Capítulo 33

El Cairo, 1992

Asmaa desgarró el papel amarillo y abrió el paquete que le había traído su padre. En su interior había una galabiya de color violeta con un diseño floral que hacía pensar en los cuernos de un búfalo.

—¿A qué viene este regalo? —le preguntó a su padre.

—Vístete. Saldremos en una hora.

—¿Adónde vamos?

—A conocer a tu futuro marido. He acordado tu matrimonio con el sastre Abbas.

Cuando su padre salió del cuarto, Asmaa se sentó delante del espejo para peinarse. El sastre Abbas tenía sesenta años y la dentadura carcomida; cada vez que ella pasaba por delante de su comercio, el viejo la miraba con avidez.

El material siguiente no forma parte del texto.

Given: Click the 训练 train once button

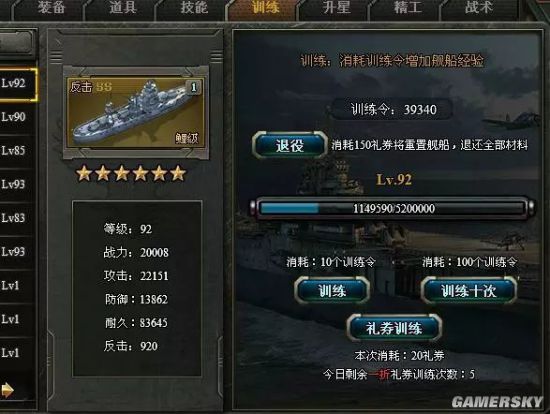Looking at the screenshot, I should 332,291.
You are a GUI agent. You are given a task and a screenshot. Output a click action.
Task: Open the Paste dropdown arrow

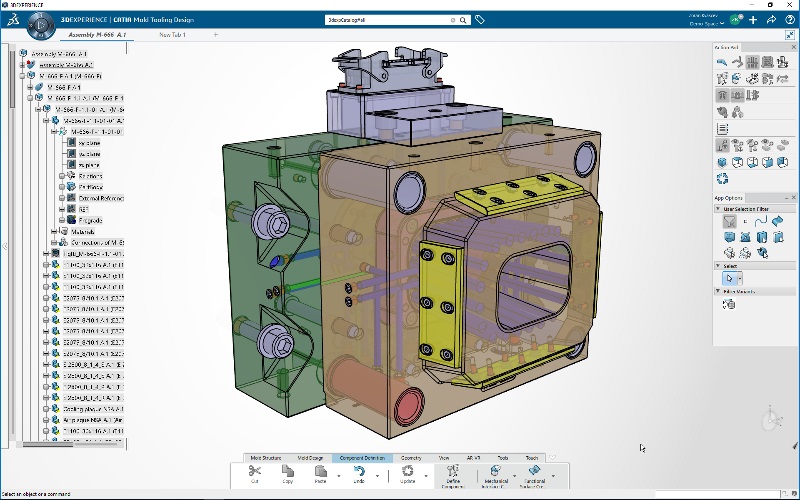(x=337, y=475)
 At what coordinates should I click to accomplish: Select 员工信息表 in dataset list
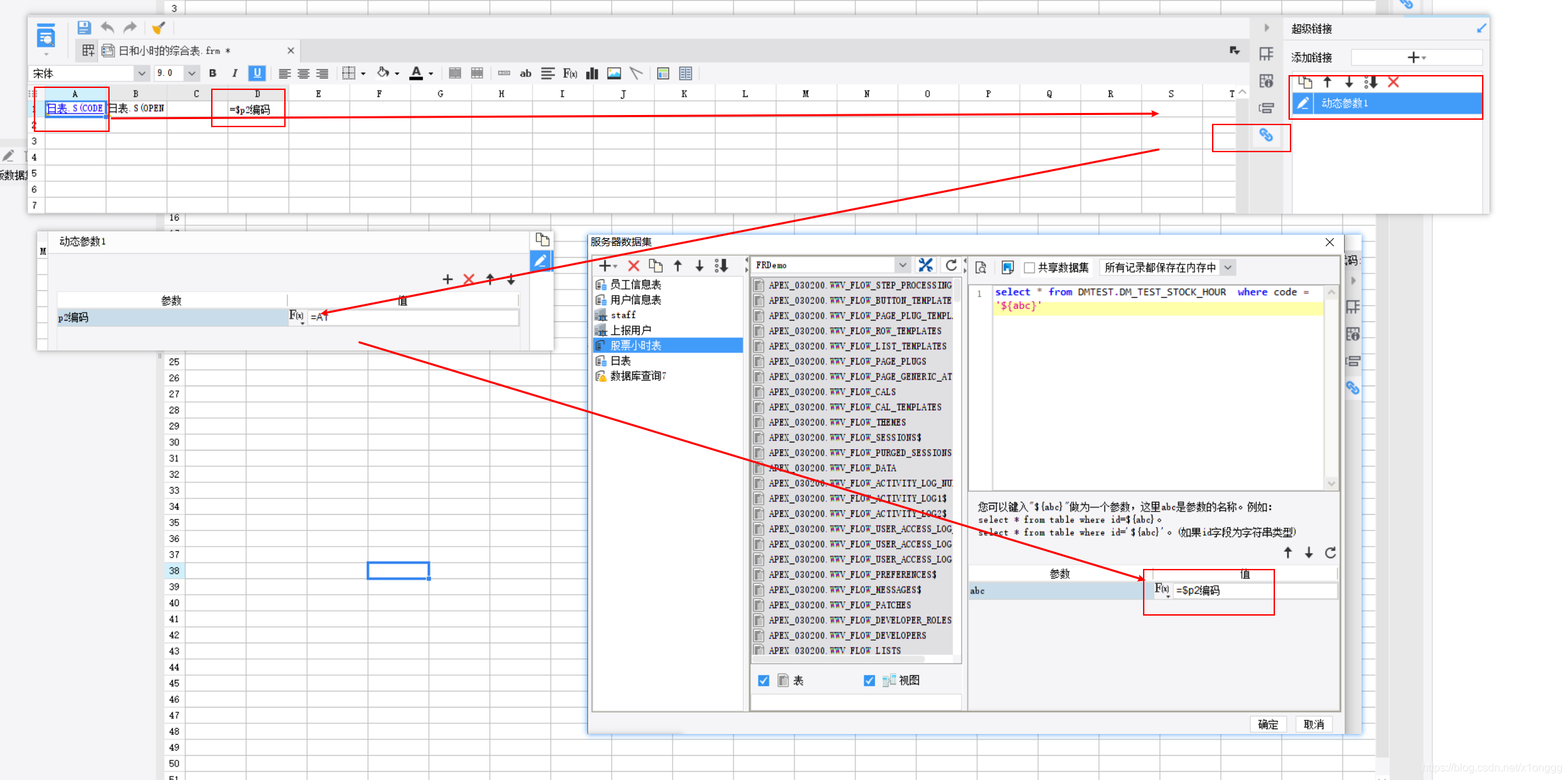coord(635,285)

Le vino a la mente el día de su tahara, a la edad de ocho años. Al volver de la escuela encontró en casa a su tía Salma, la hermana de su padre, acompañada de una anciana que tenía la tez oscura y los dedos huesudos. Su tía le habló por primera vez de la tahara. Le aseguró que era necesaria para preservar su honor y encontrar un buen marido. Después, sin pedirle su consentimiento, las dos mujeres la pusieron sobre una mesa y su tía se sentó a horcajadas sobre su pecho para que no pudiese moverse. Asmaa gritó y gritó, pero fue inútil. La anciana sacó de su bolsillo unas tijeras y un cuchillo. El pulso le temblaba y tenía la mirada acuosa. La operación duró sólo unos segundos, pero fueron los más largos en la vida de Asmaa. Después de cortarle el clítoris, la anciana lo introdujo en una bolsa de plástico y la tiró a la basura.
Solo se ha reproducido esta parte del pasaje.